Selected text =>

>> START

When it comes to deploying on Ethereum, there is only one place that lets developers easily migrate their projects, offers a broad range of scaling options and has some of the industry’s lowest transaction rates. These are just some of the reasons why the number of teams using Polygon jumped 100-fold in the past year.
The number of decentralized applications (DApps) building on Polygon reached 3,000 as of October, from 30 same time last year, according to Alchemy, a developer platform that tracks the teams building on a number of blockchains. In the increasingly crowded space of Layer 2 competitors, Polygon emerged as the go-to scaling solution that’s enabling Ethereum to become the most definitive, fundamental settlement layer of the growing Web3 ecosystem.
One reason Polygon is the destination for some many projects is its complete compatibility with the Ethereum Virtual Machine (EVM). This allows Polygon to tap into the established community of developers who can easily migrate their work to and from the Ether network leveraging their existing tools.
Polygon also offers not one, not two, but an entire suite of solutions that provide users with an extremely high degree of real-time operational flexibility and scalability. At the same time, its highly developed messaging protocol makes cross-chain communication extremely streamlined and hassle-free for users.
Then there is the plain economic sense. The past year saw the cost of transactions on the Ethereum skyrocket, with the average fee rising as high as $200 in early September. Even after the deployment of the recent London Hardfork aimed at stabilizing rates, high gas fees have continued to persist. Polygon users pay just a fraction of what its costs to transact on Ethereum.
Since its inception in 2017, Polygon has morphed from a simple Layer 2 Ethereum scaling solution to a thriving ecosystem of popular Web3 projects making it a sustainable base of operations. Polygon solutions range from Polygon SDK, which provides a framework enabling developers to build Ethereum-compatible blockchain networks, to Polygon Hermez, a decentralized Zero-Knowledge rollup that inherits its security from Ethereum Layer 1. Polygon also is building some other exciting solutions like a privacy-centric rollup with EY, Polygon Nightfall, and a general purpose data availability layer, Polygon Avail.
Polygon hosts some of the biggest Web3 platforms and developers in the industry, from decentralized finance (DeFi) protocols such as lending platform Aave to luxury brands company Dolce & Gabbana, and even NFT marketplaces including OpenSea and Mark Cuban’s Lazy.com. Some of the DApps that have already integrated Polygon are Sushi, Aavegotchi, and Arc8.
The research, development, and investment channeled into Polygon has transformed the network into a sought-after developer hub. Just as Amazon Web Services lets users choose between Linux, Windows or other OS to facilitate their dev-related activities, Polygon provides a similar option for the builders of Web3.
Polygon’s native architecture explained
Polygon’s underlying philosophy is that Ethereum scaling is a spectrum, which leads to a very open-minded approach that goes beyond the narrow definition of a Layer 2. Polygon was designed to support secured chains, such as L2, as well as stand-alone chains, an umbrella term for appchains or sovereign sidechains. The former promise a high level of data integrity and network privacy by making use of a ‘security-on-Ethereum-as-service’ setup. The latter offer a high degree of sovereignty and operational flexibility to its ‘child chains,’ but somewhat downplays the importance of security.

>> END

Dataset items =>
>> START

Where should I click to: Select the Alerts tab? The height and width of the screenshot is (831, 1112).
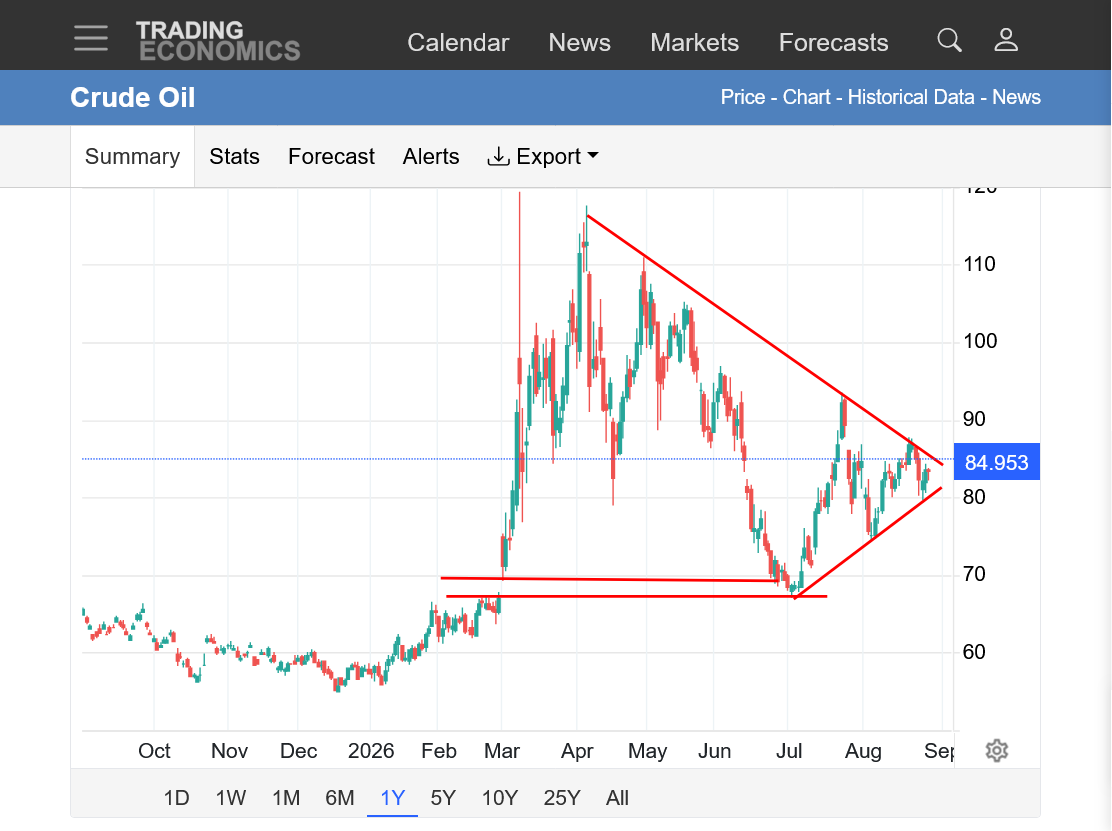pos(430,157)
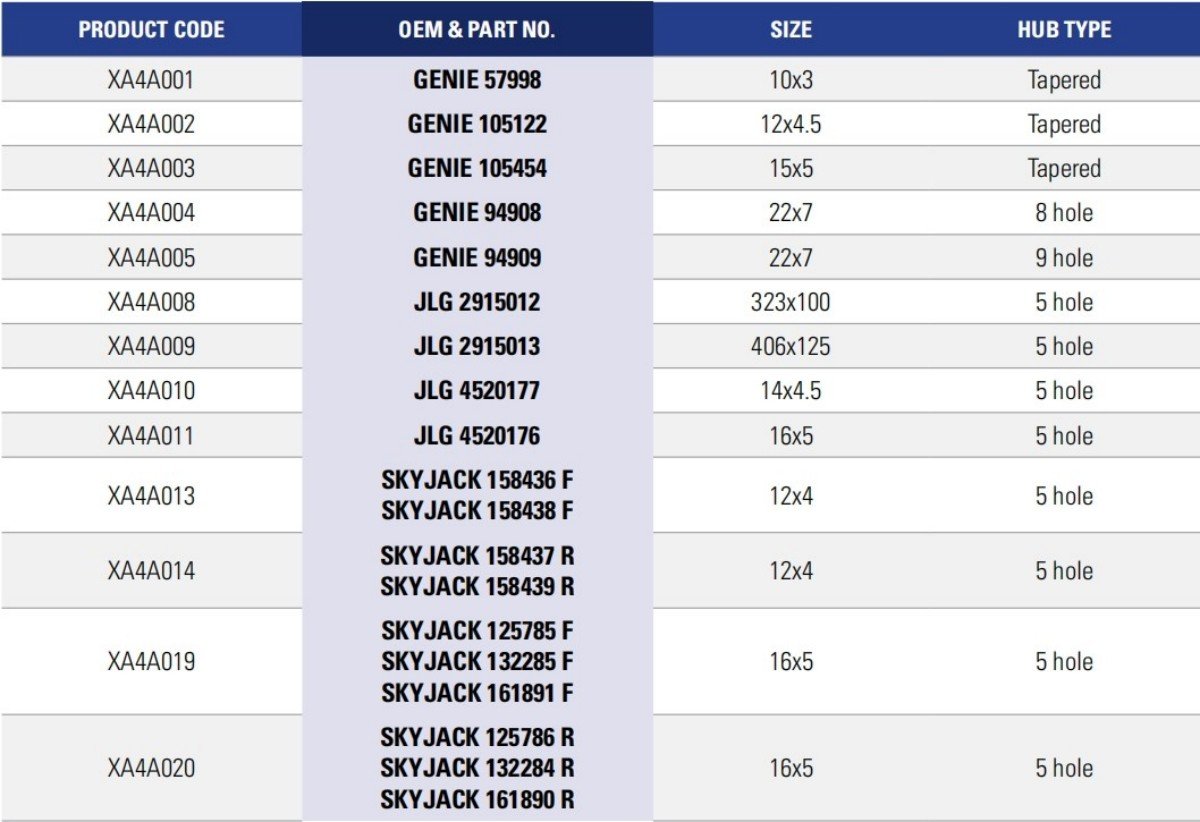Select the GENIE 105122 cell
The width and height of the screenshot is (1200, 822).
click(x=477, y=124)
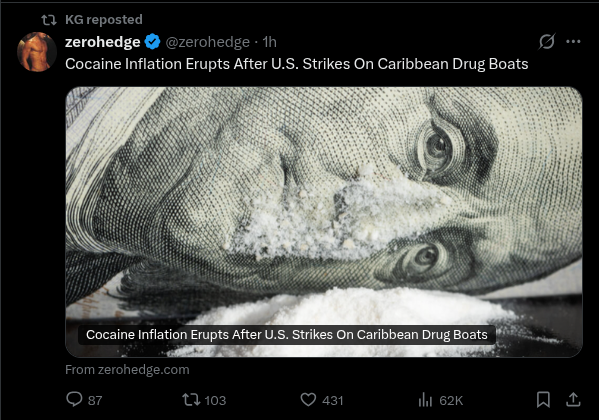Click the small repost icon beside KG reposted
The width and height of the screenshot is (599, 420).
tap(49, 19)
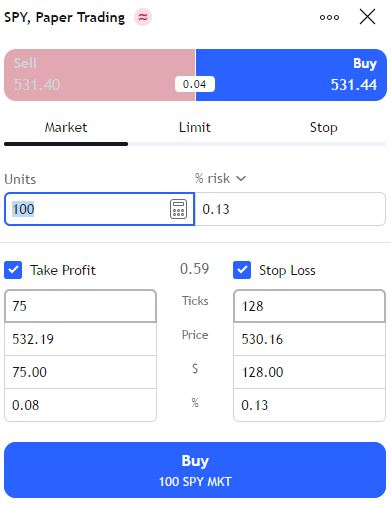
Task: Click the Stop Loss dollar field 128.00
Action: tap(310, 372)
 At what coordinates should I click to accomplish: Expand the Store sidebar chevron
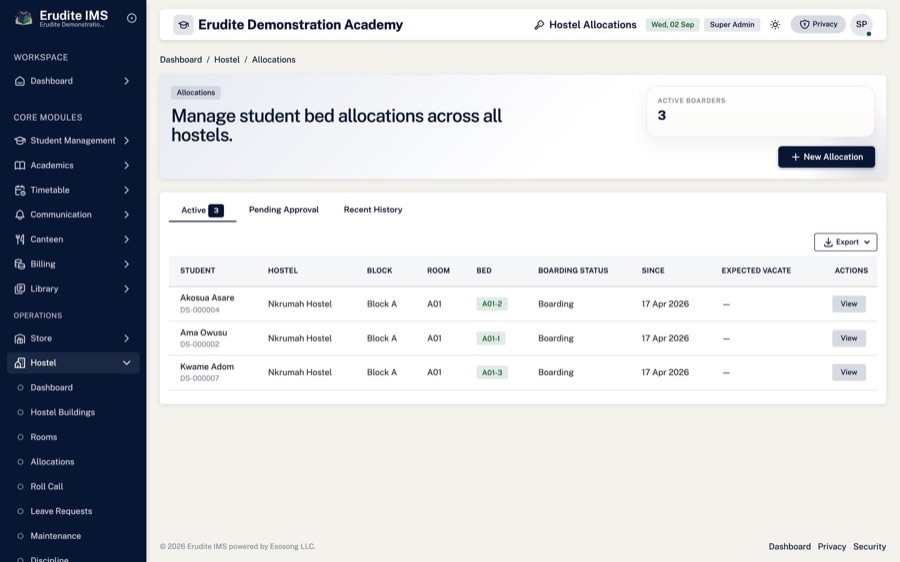(x=126, y=339)
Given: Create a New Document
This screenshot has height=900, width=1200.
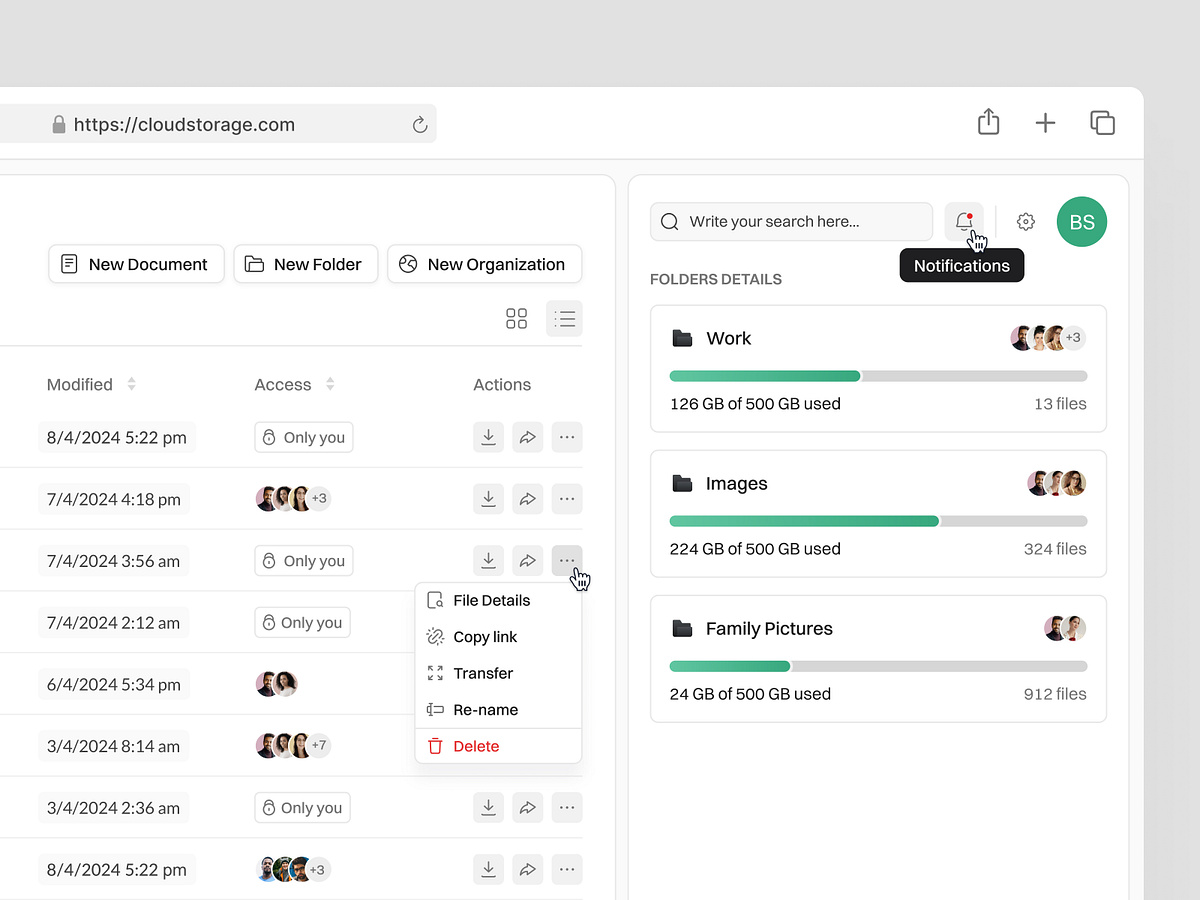Looking at the screenshot, I should (136, 264).
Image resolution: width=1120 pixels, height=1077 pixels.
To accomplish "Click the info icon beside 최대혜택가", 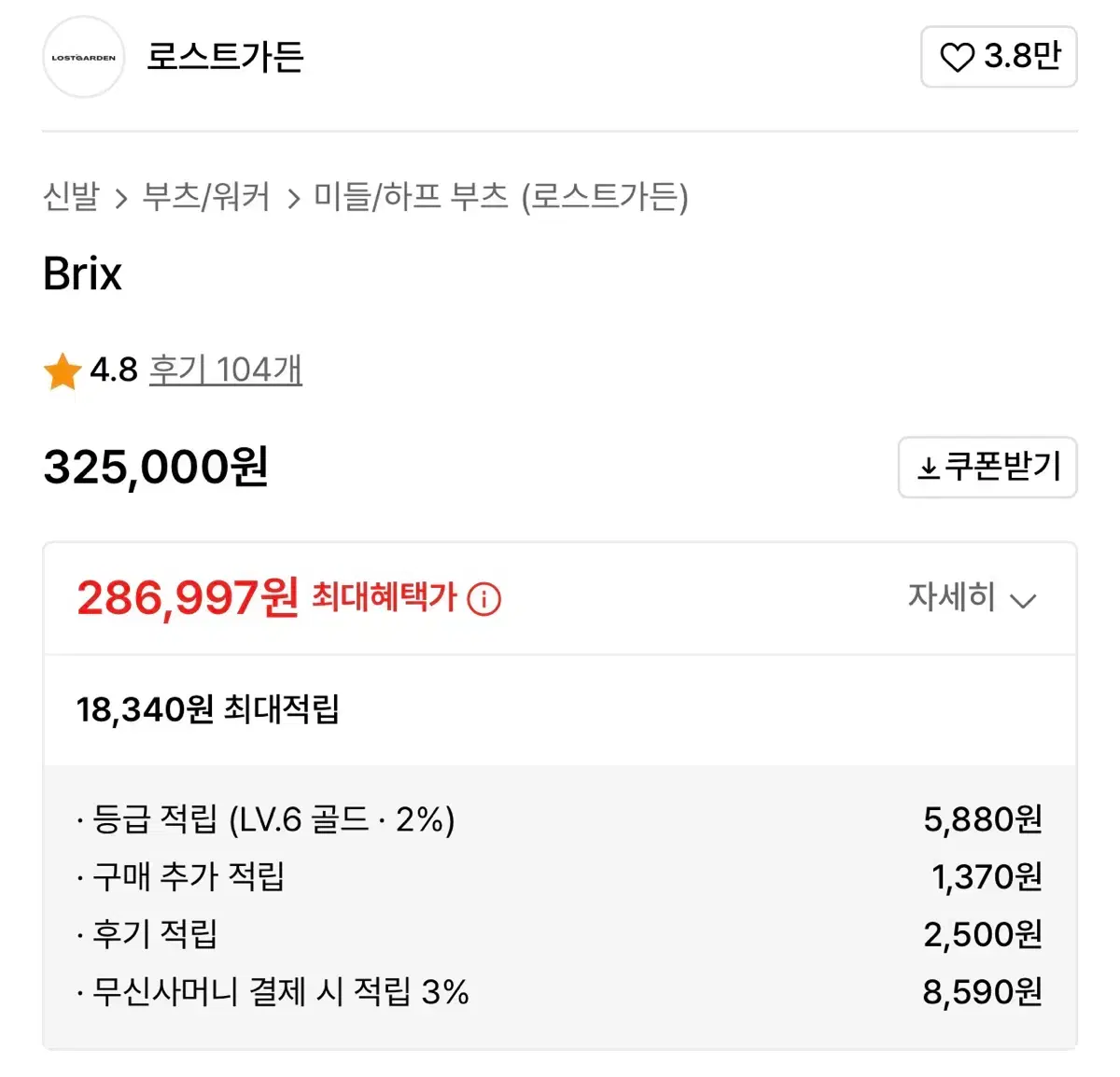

>> END

Task instructions =>
(1) According to the Polygon article, how many decentralized applications were building on Polygon as of October?
(2) Go on with the article about Polygon from its last sentence.

Replies =>
(1) 3,000

(2)
Here is Polygon’s digital ecosystem at a glance:
Ethereum Layer — helps facilitate a range of internal operations including checkpointing, dispute resolution, staking, finality, and messaging between all of the participating Ethereum and Polygon chains.
Security Layer — offers digital protection to any Polygon-compatible platform via the ‘validator-as-a-service’ protocol, essentially allowing projects to gain seamless access to Ethereum’s validator pool.
Polygon Network Layer — the substrate where all Ethereum-compatible blockchains are deployed is essential for the smooth functioning of all the key operational processes taking place within the network.
Execution Layer — can be thought of as the run-time environment where all of the participating blockchains can be deployed. For example, the Ethereum Virtual Machine is implemented and utilized within this layer for the execution of various smart contracts.
The technology that drives Polygon
Some of the ways Polygon is overcoming Ethereum’s scaling issues include:
Polygon PoS — The Polygon mainnet runs on Proof Of Stake (PoS). PoS consumes far less energy than Proof of Work (PoW), which requires every node to validate every transaction, and offers a much higher transaction throughput. That makes PoS more efficient and scalable than its precursor.
Optimistic Rollups — Optimistic rollups (OR) are a popular scalability solution due to their smart contract capabilities and the rise of DeFi. Unlike ZK-rollups, ORs rely on fraud proofs. All transactions are correct unless proven a fraud. While this enables near-instant, cheap transactions, it comes with the downside that withdrawals to Layer 1 may take up to a week, as some time is needed to challenge the proof.
Zero-Knowledge (ZK) Rollups — ZK-rollups use validity proofs and combine on-chain and off-chain processes, validating transactions faster than traditional Layer 1 blockchains like Ethereum mainnet, while also ensuring that gas fees remain minimal. An advantage of ZK-rollups is their Merkle Tree architecture, which enables the off-chain storage of data. Only the most important data relevant to the smart contract is stored on the Merkle Trees, and they are accessed and requested to output information less frequently than in Layer 1 solutions, saving huge amounts of processing power and time for the blockchain network.
ZK-rollups in particular offer a promising answer to Ethereum’s scaling woes. Earlier this year, Polygon merged with Hermez, an open-source ZK-Rollup optimized for low-cost token transfers on the Ethereum blockchain. The company has also committed $1 billion from its treasury to fund efforts to develop its ZK thesis, in a bet that this technology will be the catalyst for the next wave of crypto adoption.